-- DATA PROVIDED follows --

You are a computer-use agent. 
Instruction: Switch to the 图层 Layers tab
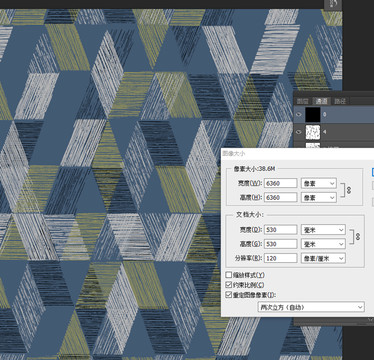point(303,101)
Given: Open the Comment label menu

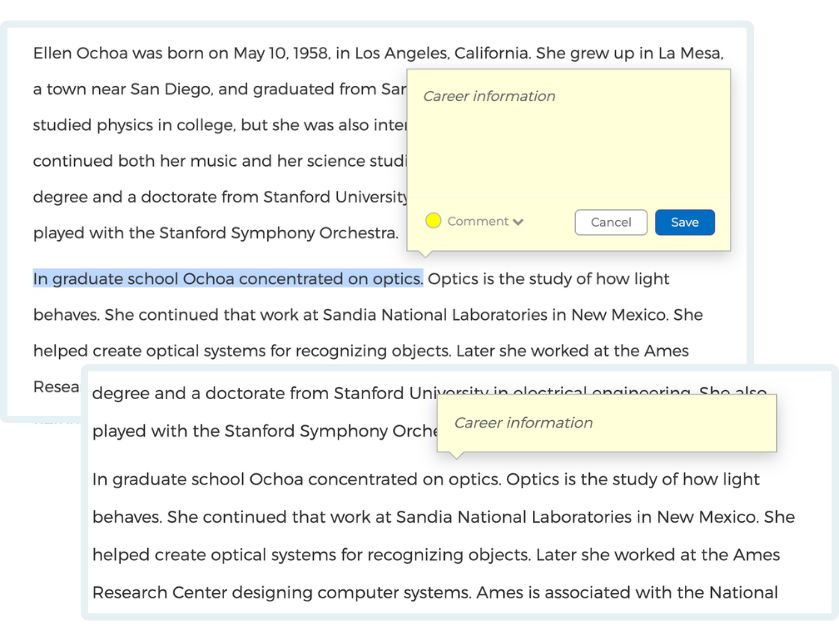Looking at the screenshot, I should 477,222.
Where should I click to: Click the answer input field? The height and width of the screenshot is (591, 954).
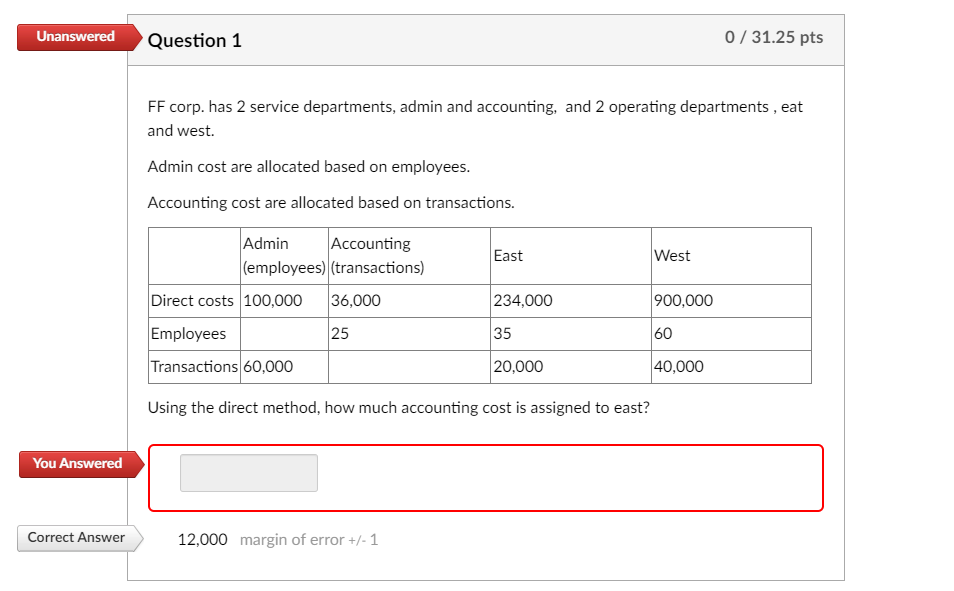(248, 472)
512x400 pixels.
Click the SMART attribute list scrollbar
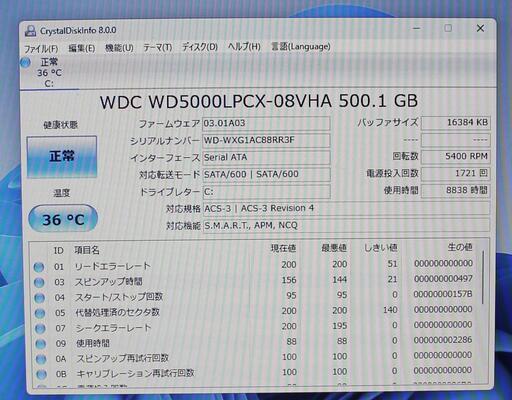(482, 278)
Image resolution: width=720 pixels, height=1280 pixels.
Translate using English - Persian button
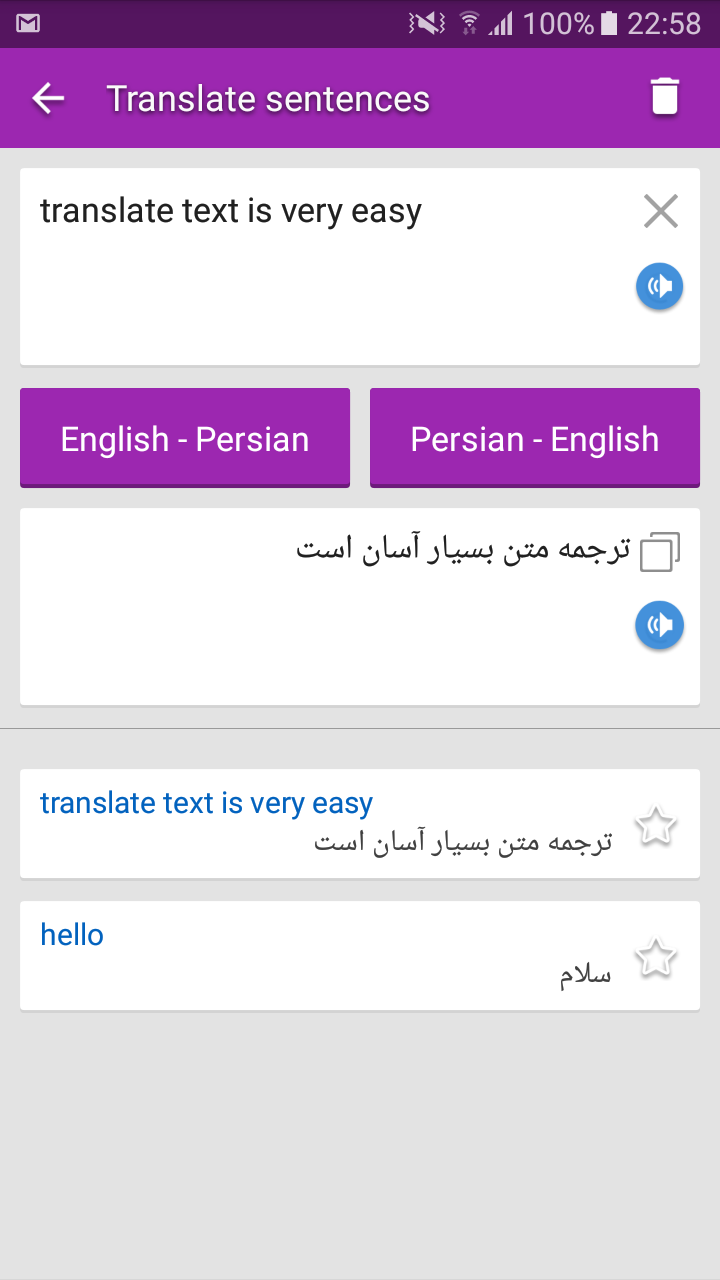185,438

-- DATA PROVIDED concluded --

■ **GOAL OF THE EXERCISE**
Output every record verbatim, excluding any picture it contains.

■ **FINAL ANSWER**
You are a computer-use agent. 
Instruction: Switch to the 图层 Layers tab
point(303,101)
Given: Open the Comment label menu

Looking at the screenshot, I should 477,222.
Where should I click to: Click the answer input field? The height and width of the screenshot is (591, 954).
(248, 472)
512x400 pixels.
Click the SMART attribute list scrollbar
(482, 278)
Image resolution: width=720 pixels, height=1280 pixels.
Translate using English - Persian button
185,438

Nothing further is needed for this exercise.